NeuroStemCell-Reconstruct (2020-2024): è il progetto attuale, che si concluderà a breve. Qui l’obiettivo è stato ottimizzare il prodotto per i trapianti umani, rispettando gli standard di sicurezza e riducendo il rischio di rigetto da parte del sistema immunitario. Si stanno anche esplorando applicazioni per altre malattie, come l’Huntington e i danni cerebrali da ictus.
Questi consorzi non solo hanno fatto avanzare la scienza, ma hanno anche formato nuove generazioni di ricercatori e consolidato l’Europa come leader nel campo delle terapie con cellule staminali. Non si tratta solo di una speranza per il Parkinson, è un approccio che potrebbe cambiare il trattamento di molte altre malattie neurologiche.

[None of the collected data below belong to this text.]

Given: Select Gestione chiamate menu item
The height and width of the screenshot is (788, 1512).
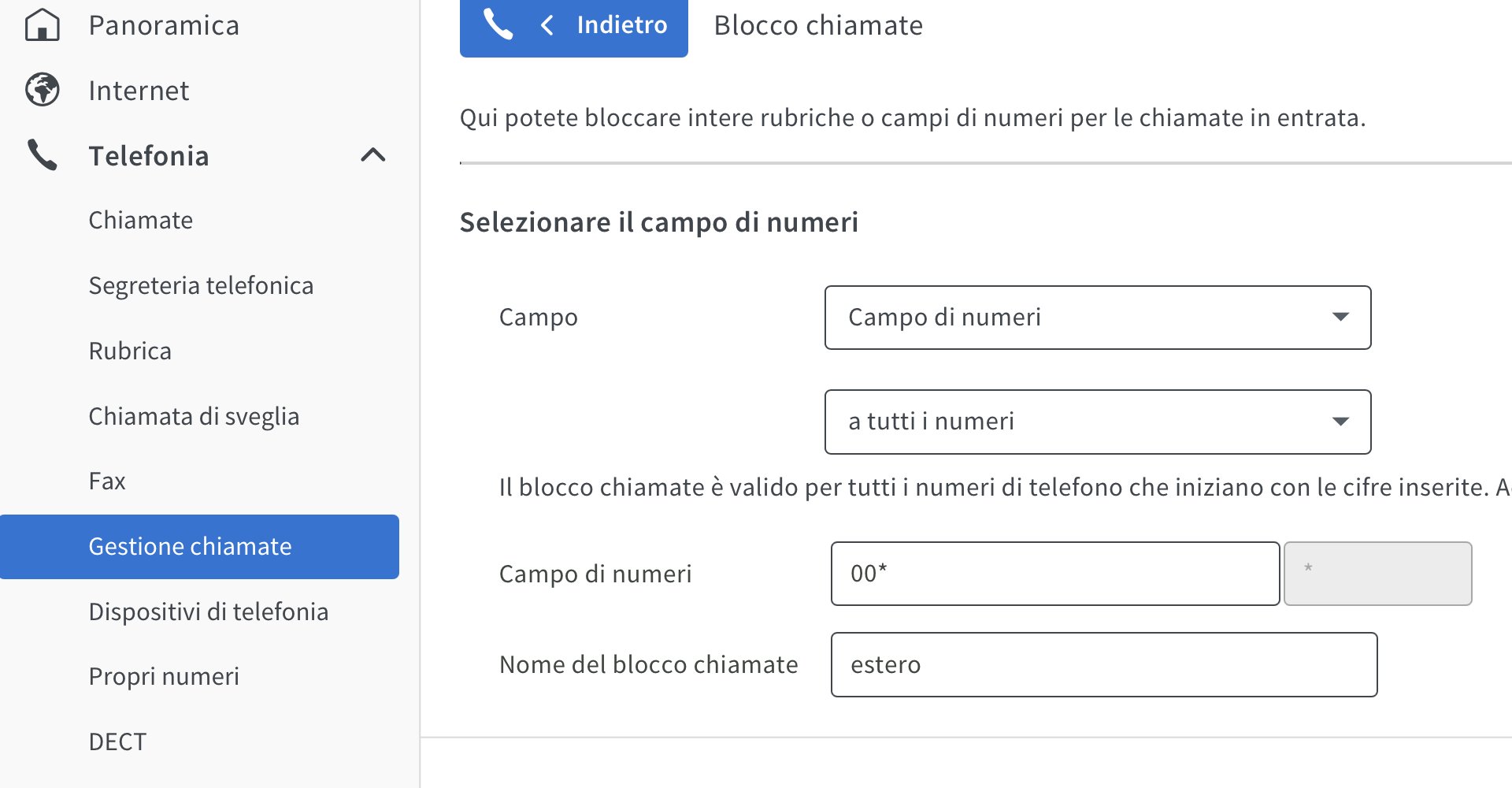Looking at the screenshot, I should pos(190,546).
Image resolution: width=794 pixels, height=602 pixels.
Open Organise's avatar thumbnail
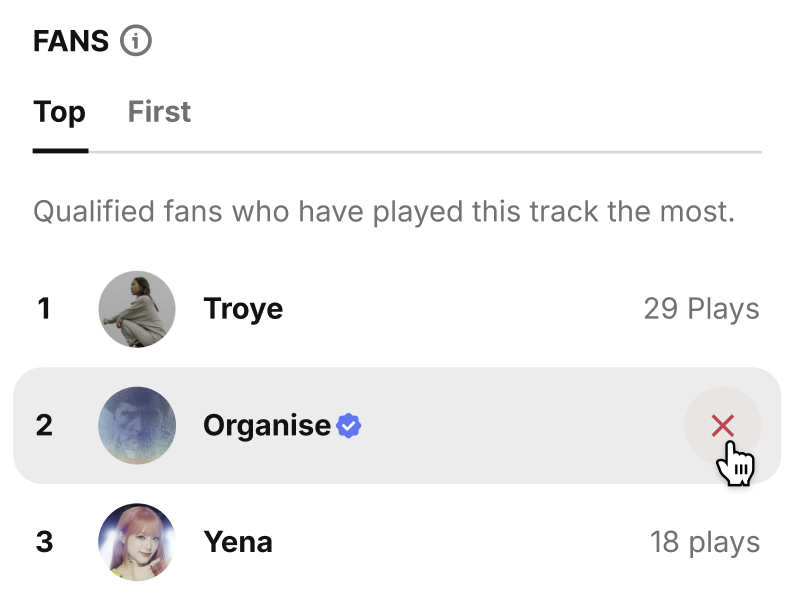pyautogui.click(x=137, y=426)
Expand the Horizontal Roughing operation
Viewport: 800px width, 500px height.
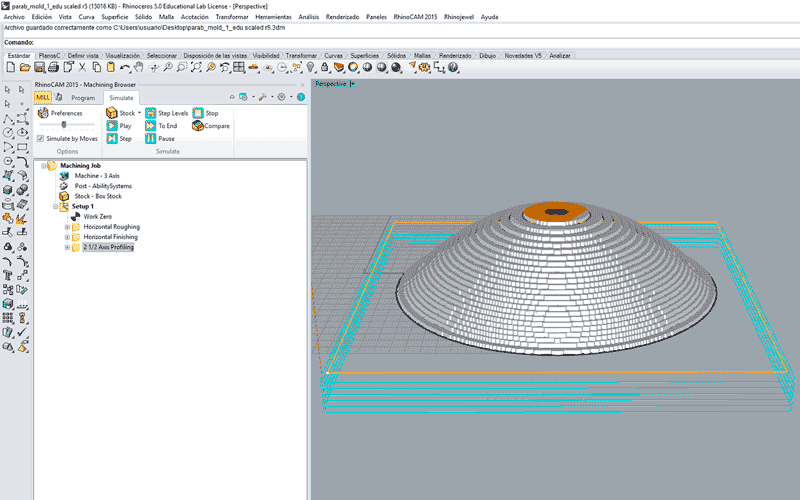click(x=67, y=227)
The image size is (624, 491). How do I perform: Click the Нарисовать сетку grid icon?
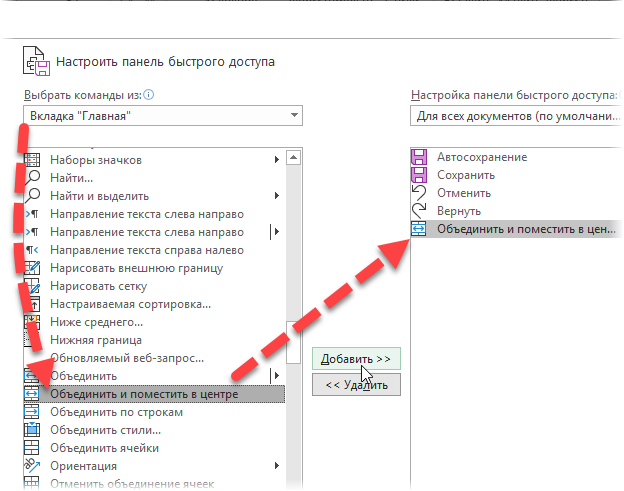pyautogui.click(x=32, y=286)
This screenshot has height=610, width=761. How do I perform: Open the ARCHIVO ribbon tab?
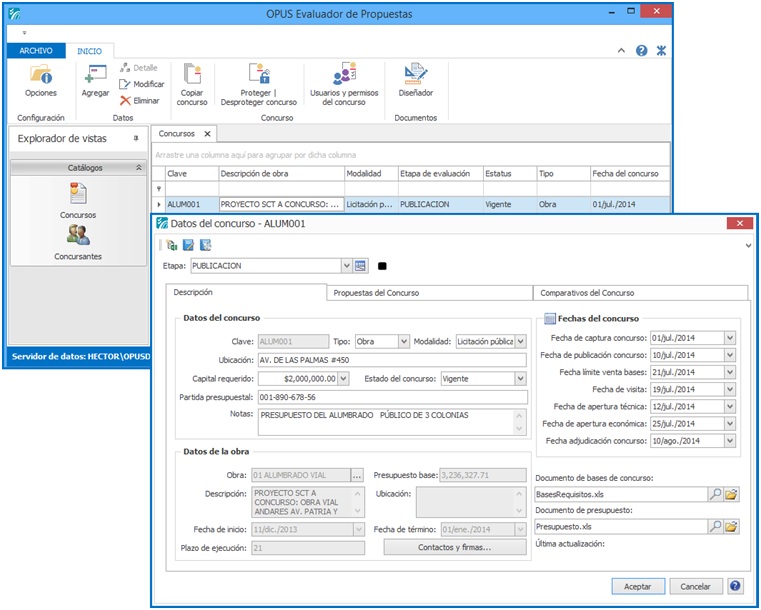coord(36,50)
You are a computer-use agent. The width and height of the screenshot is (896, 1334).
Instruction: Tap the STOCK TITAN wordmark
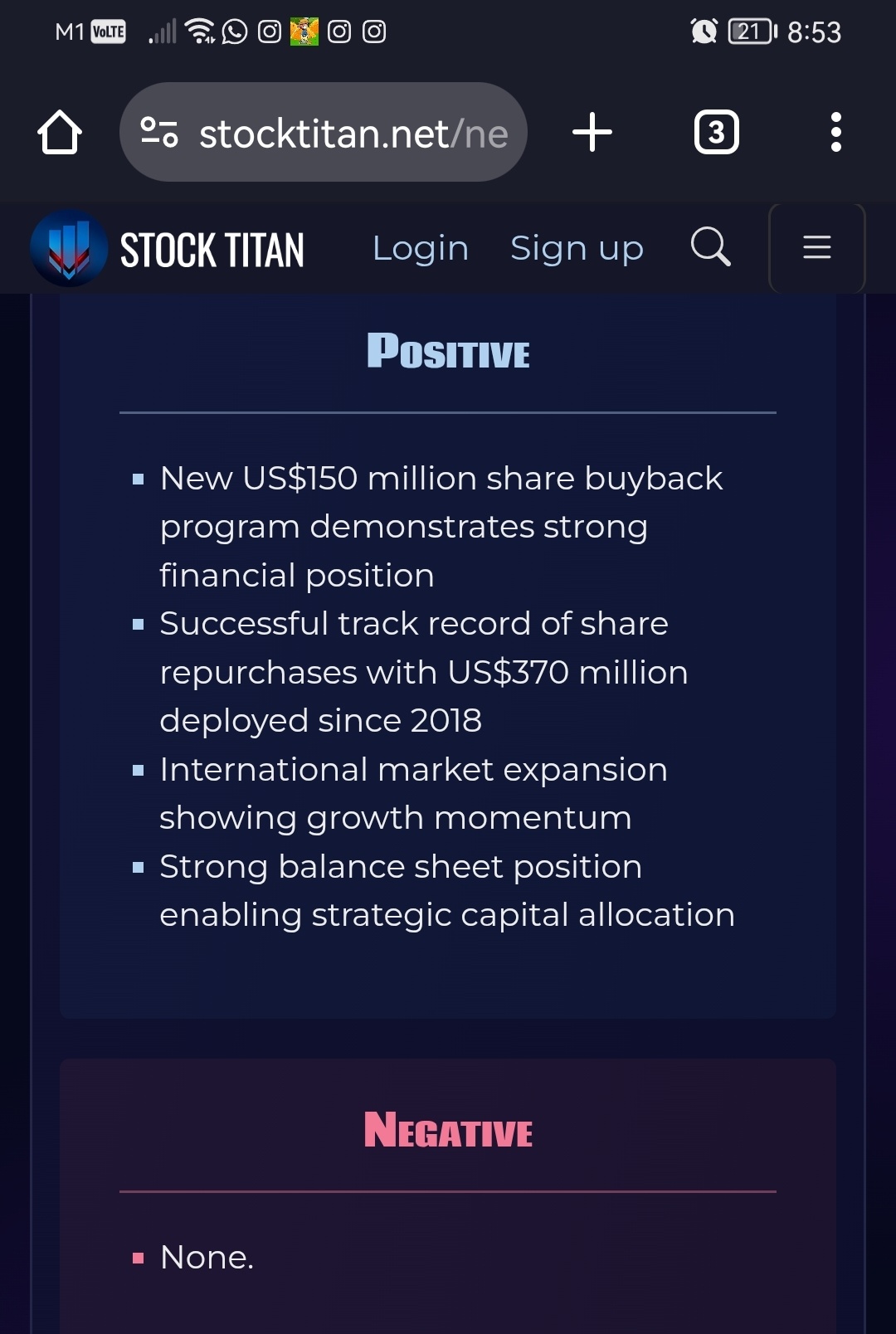click(x=212, y=251)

ITALIA: UN ESEMPIO PER LA RICERCA IN EUROPA
Come detto, il ruolo dell’Ue nella ricerca non è stato secondario, ma le sfide da affrontare sono ancora molte per rendere il Vecchio Continente davvero competitivo sul fronte della ricerca scientifica. A dirlo è stata Maria Leptin, presidente dello European Research Council (ERC), intervenuta durante l’evento di presentazione del progetto STEM-PD: “Investire nella scienza oggi significa costruire progresso e crescita per il lungo termine. Noi come ERC sosteniamo la ricerca in ogni ambito, esplorando anche quelle domande scientifiche che al momento non hanno applicazioni immediate ma che, nel tempo, possono avere un impatto enorme. Per darvi un’idea dell’impatto della ricerca, più del 44% dei progetti finanziati dall'ERC ha portato ad applicazioni pratiche, inclusi brevetti. Di questi, circa il 50% proviene da aziende, in particolare del settore farmaceutico e biotecnologico. Questo dimostra come la ricerca di frontiera, non solo generi conoscenza, ma possa anche aprire nuovi mercati. L’Europa, però, si trova in un momento cruciale. Un recente rapporto di Mario Draghi sulla competitività europea evidenzia che stiamo perdendo terreno nelle tecnologie avanzate. Per affrontare questa sfida, Draghi sottolinea l’urgenza di aumentare il sostegno alla ricerca di frontiera. Per competere a livello globale, servono istituzioni solide e bilanciate che possano condurre ricerche d’avanguardia. L’Italia ha avviato iniziative importanti, ma tutti i Paesi europei devono seguire questa direzione. Siamo un continente composto da molte nazioni sovrane e indipendenti, non un’unica entità, e questo a volte rende più difficile collaborare."